Added On: Tuesday, January 08, 2008

New hunger for old favourites gets McDonald’s back in shape

person eating a McDonalds "Big Mac" burger

Britons are embracing the Government’s “five-a-day” message as never before — that’s one cheeseburger, fries, a Coke, ice-cream, and, go on then, a portion of chicken nuggets.

McDonald’s, the US fast-food chain, is selling more burgers than at any time since it arrived in Britain 34 years ago. Despite concerns about bulging waistlines and childhood obesity, there were more than 88 million visits to the “Golden Arches” around the UK last month alone.

The figure is up nearly 10 million on the previous year, or roughly 320,000 more each day — equivalent to the population of Cardiff. Sales in this financial year are growing at close to the fastest rate since the late 1980s.

It marks a big turnaround for McDonald’s, which has struggled to win back the hearts and wallets of customers after negative publicity about fat content in its food. That issue was highlighted in Morgan Spurlock’s film Super Size Me four years ago, which documented his alarming weight gain as he ate nothing but McDonald’s for 30 consecutive days.

Steve Easterbrook, the chief executive of McDonald’s UK, told The Times: “The business had stalled. We weren’t reacting to the signals we were getting. This is one of our strongest years for 20 years, and we feel pretty confident about the momentum we have built up.”

In the past four years the McDonald’s menu has changed, with arrivals including porridge, smoothies and chicken wraps. However, traditional products such as burgers, fries and ice-creams remain the most popular choices by far, accounting for about 90 per cent of all sales. More than two million children’s “Happy Meals” were sold each week in November.

The Government has spent large sums on promoting healthier diets and encouraging people to eat at least five portions of fruit and vegetables a day. However, recent reports have claimed that children’s diets are now so bad that many risk dying a decade younger than their parents.

Colin Waine, chairman of the National Obesity Forum, said: “My reaction is one of despair. There’s been enough publicity about the relentless rise and impact of obesity, but from the figures it seems the public are choosing to ignore them.”

Richard Watts, of Sustain, the food and farming alliance, said: “McDonald’s has been slightly better than other fast-food companies but the majority of their business is still old-fashioned burger and fries.
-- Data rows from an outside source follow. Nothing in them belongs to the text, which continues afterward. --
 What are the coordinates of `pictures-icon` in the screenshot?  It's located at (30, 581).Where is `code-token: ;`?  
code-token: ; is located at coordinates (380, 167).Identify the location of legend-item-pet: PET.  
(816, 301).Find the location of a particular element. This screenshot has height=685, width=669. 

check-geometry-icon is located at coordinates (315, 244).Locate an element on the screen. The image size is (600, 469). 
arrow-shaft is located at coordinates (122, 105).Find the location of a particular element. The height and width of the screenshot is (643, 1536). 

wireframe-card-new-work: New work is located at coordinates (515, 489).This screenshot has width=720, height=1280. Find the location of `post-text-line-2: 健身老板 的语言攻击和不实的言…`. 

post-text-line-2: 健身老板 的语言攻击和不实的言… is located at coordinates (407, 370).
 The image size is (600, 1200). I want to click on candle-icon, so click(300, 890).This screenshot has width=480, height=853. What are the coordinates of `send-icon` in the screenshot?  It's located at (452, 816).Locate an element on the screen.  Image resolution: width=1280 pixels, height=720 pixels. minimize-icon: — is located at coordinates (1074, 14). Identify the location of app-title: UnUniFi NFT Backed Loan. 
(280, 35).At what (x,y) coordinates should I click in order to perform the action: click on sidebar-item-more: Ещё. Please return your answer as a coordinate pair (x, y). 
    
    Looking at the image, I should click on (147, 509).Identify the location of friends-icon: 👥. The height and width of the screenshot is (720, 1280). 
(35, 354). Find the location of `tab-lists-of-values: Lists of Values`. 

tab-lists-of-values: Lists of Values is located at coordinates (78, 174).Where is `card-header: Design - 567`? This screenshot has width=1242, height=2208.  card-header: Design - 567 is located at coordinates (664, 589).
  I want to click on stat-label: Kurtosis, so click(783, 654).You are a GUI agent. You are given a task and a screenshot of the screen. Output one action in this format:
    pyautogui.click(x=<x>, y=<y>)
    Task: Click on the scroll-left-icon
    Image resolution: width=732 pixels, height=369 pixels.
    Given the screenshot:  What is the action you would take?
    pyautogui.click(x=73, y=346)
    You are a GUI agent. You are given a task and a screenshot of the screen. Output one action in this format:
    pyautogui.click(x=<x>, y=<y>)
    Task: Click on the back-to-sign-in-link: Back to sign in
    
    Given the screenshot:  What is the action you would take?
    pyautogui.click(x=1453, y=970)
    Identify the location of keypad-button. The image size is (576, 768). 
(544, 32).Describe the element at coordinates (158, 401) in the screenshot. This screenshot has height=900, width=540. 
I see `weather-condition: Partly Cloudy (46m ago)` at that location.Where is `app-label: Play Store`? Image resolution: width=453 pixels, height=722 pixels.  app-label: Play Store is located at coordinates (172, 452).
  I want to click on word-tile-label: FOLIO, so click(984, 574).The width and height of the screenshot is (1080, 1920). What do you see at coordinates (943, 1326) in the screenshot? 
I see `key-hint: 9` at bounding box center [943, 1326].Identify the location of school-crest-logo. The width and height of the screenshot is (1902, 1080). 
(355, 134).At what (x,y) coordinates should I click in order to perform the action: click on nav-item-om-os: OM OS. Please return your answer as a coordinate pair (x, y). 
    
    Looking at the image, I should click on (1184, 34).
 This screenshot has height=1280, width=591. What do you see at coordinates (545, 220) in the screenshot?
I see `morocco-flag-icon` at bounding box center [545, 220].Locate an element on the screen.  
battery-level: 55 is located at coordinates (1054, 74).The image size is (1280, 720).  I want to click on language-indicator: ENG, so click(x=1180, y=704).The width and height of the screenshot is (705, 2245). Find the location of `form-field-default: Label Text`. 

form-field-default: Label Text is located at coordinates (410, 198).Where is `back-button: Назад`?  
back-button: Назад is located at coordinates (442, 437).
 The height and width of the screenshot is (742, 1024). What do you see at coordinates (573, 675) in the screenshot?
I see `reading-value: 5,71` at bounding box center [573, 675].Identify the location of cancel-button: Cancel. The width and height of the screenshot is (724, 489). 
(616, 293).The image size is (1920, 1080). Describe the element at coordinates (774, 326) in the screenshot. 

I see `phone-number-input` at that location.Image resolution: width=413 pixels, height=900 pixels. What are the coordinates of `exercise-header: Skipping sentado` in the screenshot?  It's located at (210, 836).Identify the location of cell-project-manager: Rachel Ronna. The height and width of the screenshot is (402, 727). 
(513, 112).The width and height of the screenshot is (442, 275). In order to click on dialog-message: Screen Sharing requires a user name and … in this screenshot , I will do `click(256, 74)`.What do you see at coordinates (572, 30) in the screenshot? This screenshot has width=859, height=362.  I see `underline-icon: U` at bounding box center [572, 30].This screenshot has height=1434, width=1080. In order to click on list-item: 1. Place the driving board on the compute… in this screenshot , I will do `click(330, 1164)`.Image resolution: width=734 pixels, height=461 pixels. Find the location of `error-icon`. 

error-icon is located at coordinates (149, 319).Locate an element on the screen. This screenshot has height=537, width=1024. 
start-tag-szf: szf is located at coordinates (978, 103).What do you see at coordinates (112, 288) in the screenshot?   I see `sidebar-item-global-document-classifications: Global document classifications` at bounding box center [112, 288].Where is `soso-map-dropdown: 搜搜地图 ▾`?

It seems the public’s intentions are better than their actions and underline the fact we need to go further and faster to persuade people to lead a healthy diet.”

McDonald’s said that people were not necessarily eating more burgers than before, but visiting McDonald’s more often than its rivals. The company has cut salt and sugar levels in its food. Trans-fats have been reduced while fruit bags have gone into Happy Meals.

Mr Easterbrook said: “We are in a sector that is incredibly competitive, with more new entrants all the time. I think the range and scale of change in the business is making it difficult for our competitors to keep up.”

He added: “The issue of obesity is complex and absolutely one our society is facing, there’s no denial about that. The Government has a part to play, individuals have a responsibility and so does the food and drink industry. These are the three pillars that need to work together and demonstrate they have a commitment to solving the issue.”

Jamie Oliver, the celebrity chef and face of Sainsbury’s, has criticised his sponsor after it failed to take part in a debate on factory farming. The chef, who is paid £1.2 million a year by the supermarket, said he was angry that it did not have the confidence to discuss its farming methods. He told the Daily Mirror: “It is shocking that the people I work for didn’t turn up on the day.”